Back to KQ numbers, the Balance sheet restructuring has turned me into a believer or is it Biliber maybe soon I will be singing to the Baby song by Justin. Moving on swiftly, KQ with a debt of Sh 142.5 Billion has literally pulled a fast one, in a good way. Lets stick to what the article on DN said ,“Treasury is to convert Kshs 25b debt to shares and further guarantee Kshs 77.3b in the event of default”.

Deferred taxes

So for all of you critics and non-Bilibers who didnt get the memo here is the math, KQ has a negative equity of around Kshs 45 Billion, Govt just converted Kshs 25b and guaranteed another Kshs 77.5 Billion. If we theoretically take that out of the books Equity jumps to a healthy positive 57.5, for a stock you can buy at around Kshs 5. With net loss carry forward into the billions meaning the next time KQ actually pays taxes will be probably 6-8 years from now, which means with Mikosz cutting unnecessary costs his modus operandi and a job he is very good at, no tax to pay, and guaranteed loans (means top management concentrate on operations).

#####

## What is required
In the passage on KQ's debt restructuring, reproduce word for word everything from "Deferred taxes" down to "concentrate on operations).".

## Material provided

#####

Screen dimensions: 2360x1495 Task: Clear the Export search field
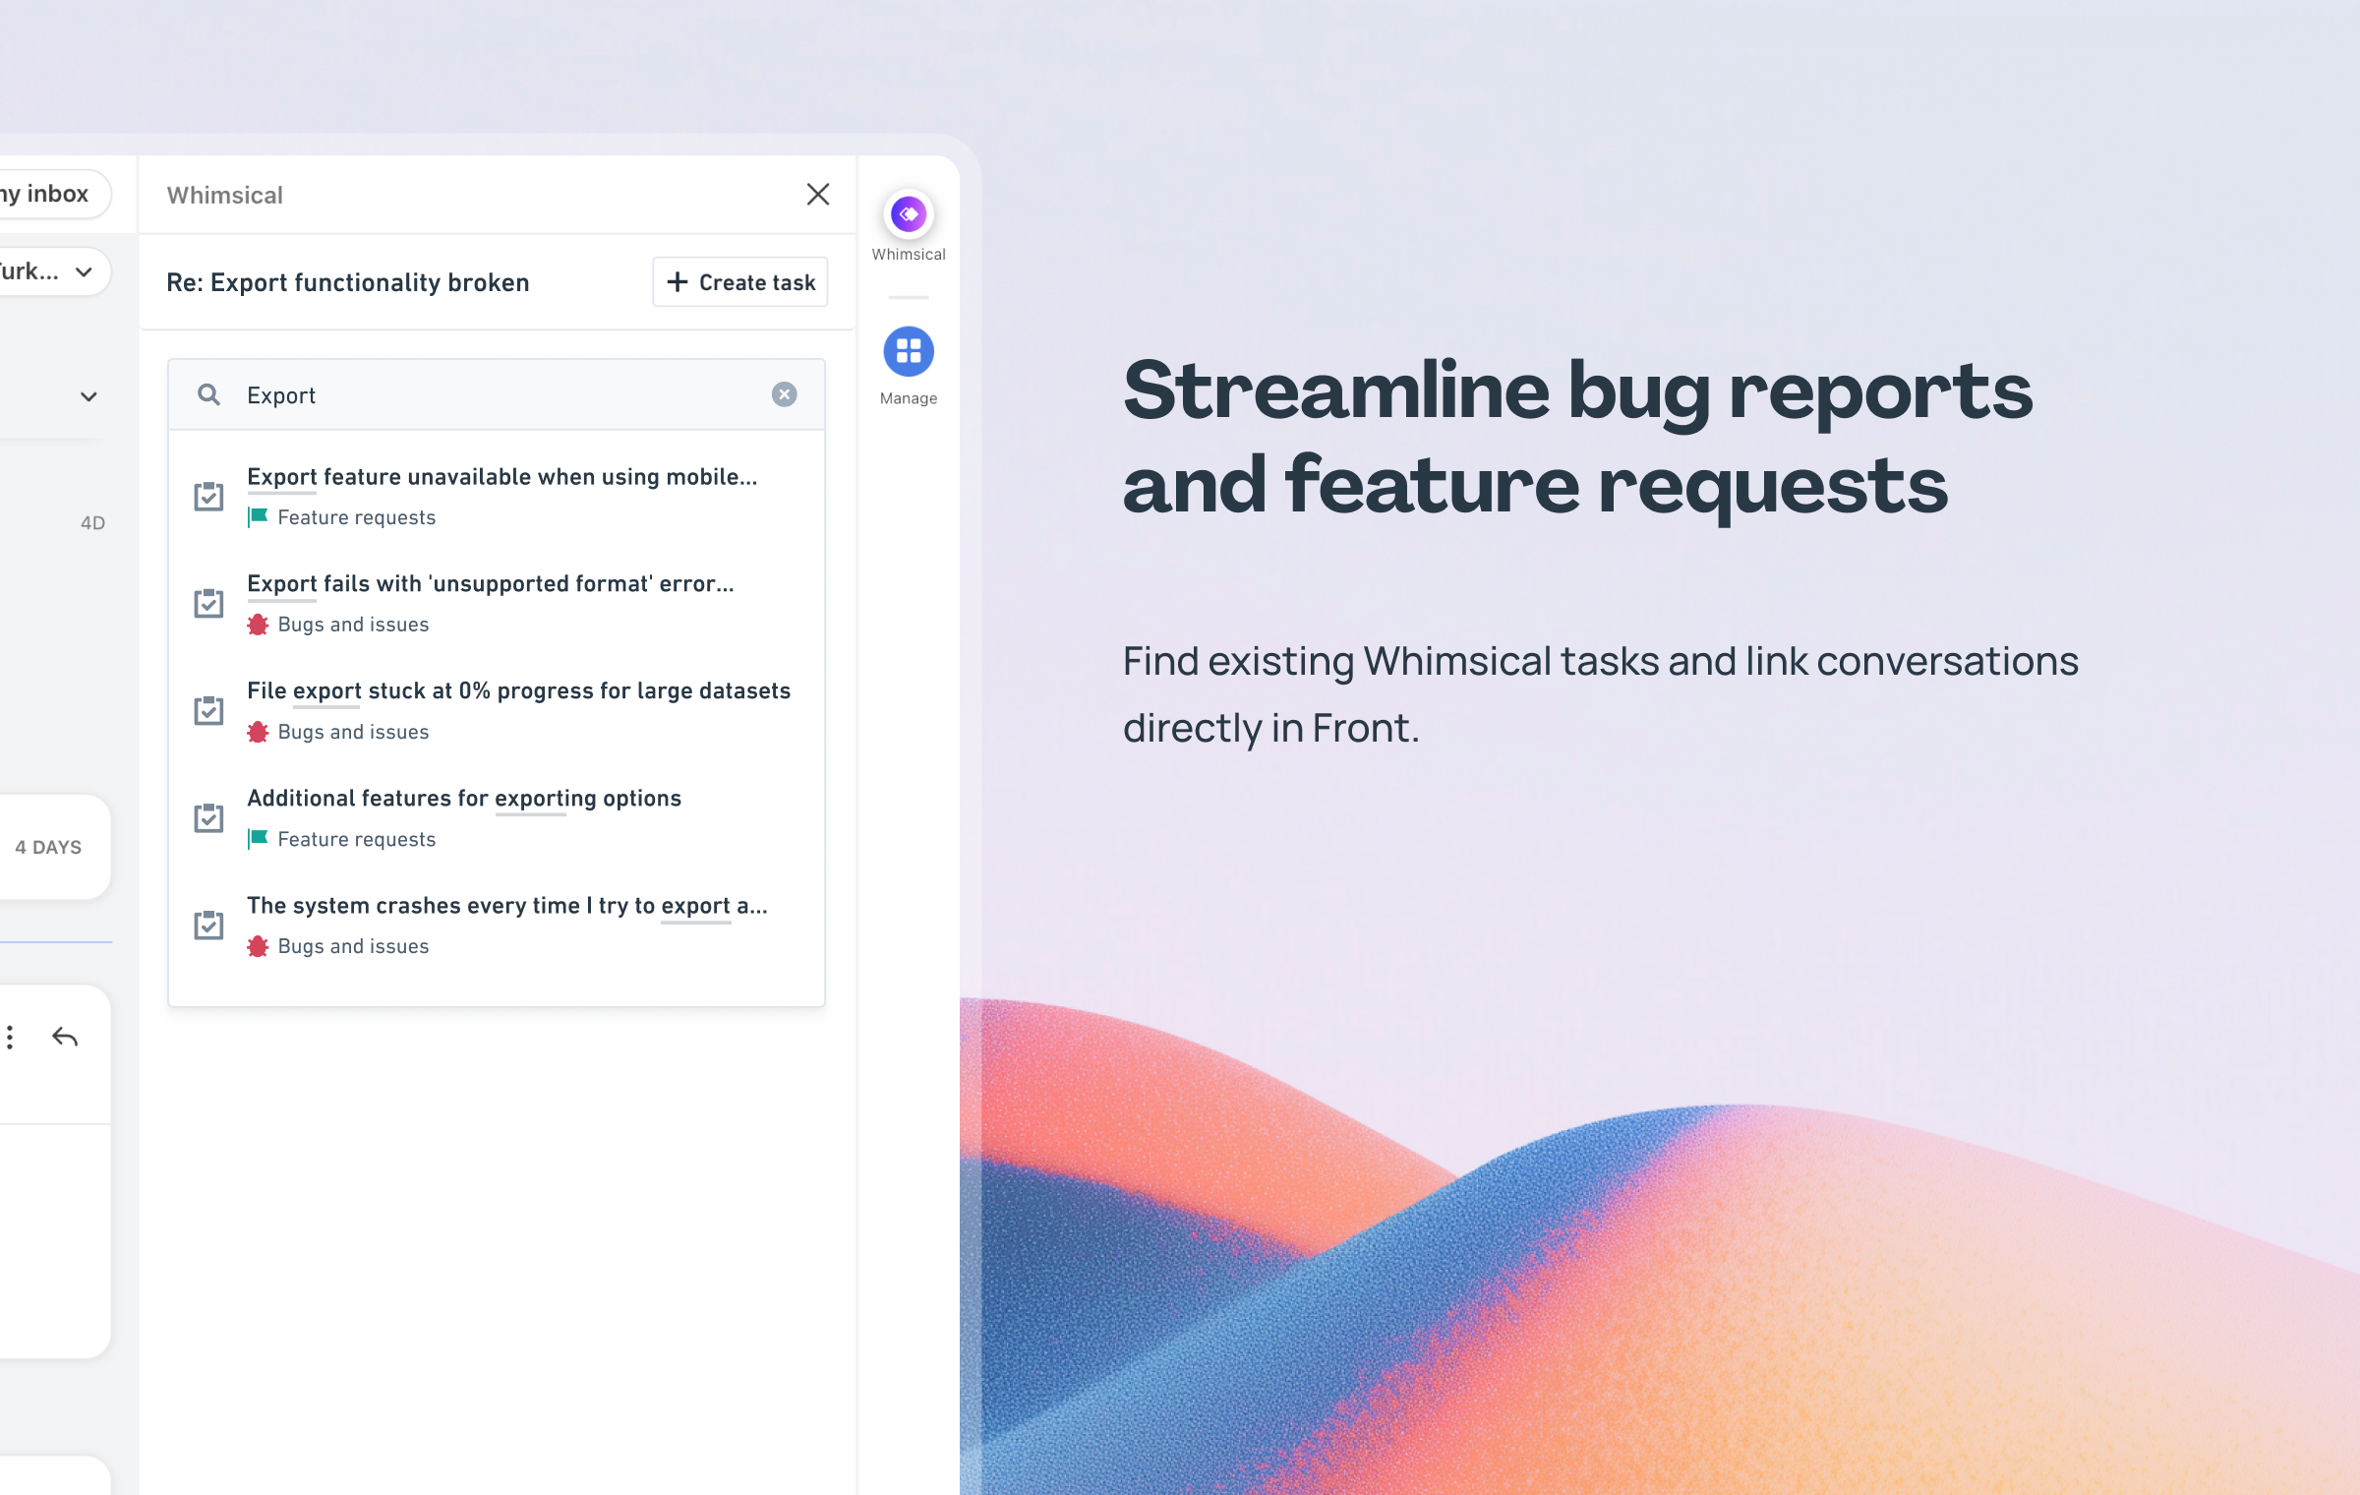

#####

## Solution to this task
Deferred taxes

So for all of you critics and non-Bilibers who didnt get the memo here is the math, KQ has a negative equity of around Kshs 45 Billion, Govt just converted Kshs 25b and guaranteed another Kshs 77.5 Billion. If we theoretically take that out of the books Equity jumps to a healthy positive 57.5, for a stock you can buy at around Kshs 5. With net loss carry forward into the billions meaning the next time KQ actually pays taxes will be probably 6-8 years from now, which means with Mikosz cutting unnecessary costs his modus operandi and a job he is very good at, no tax to pay, and guaranteed loans (means top management concentrate on operations).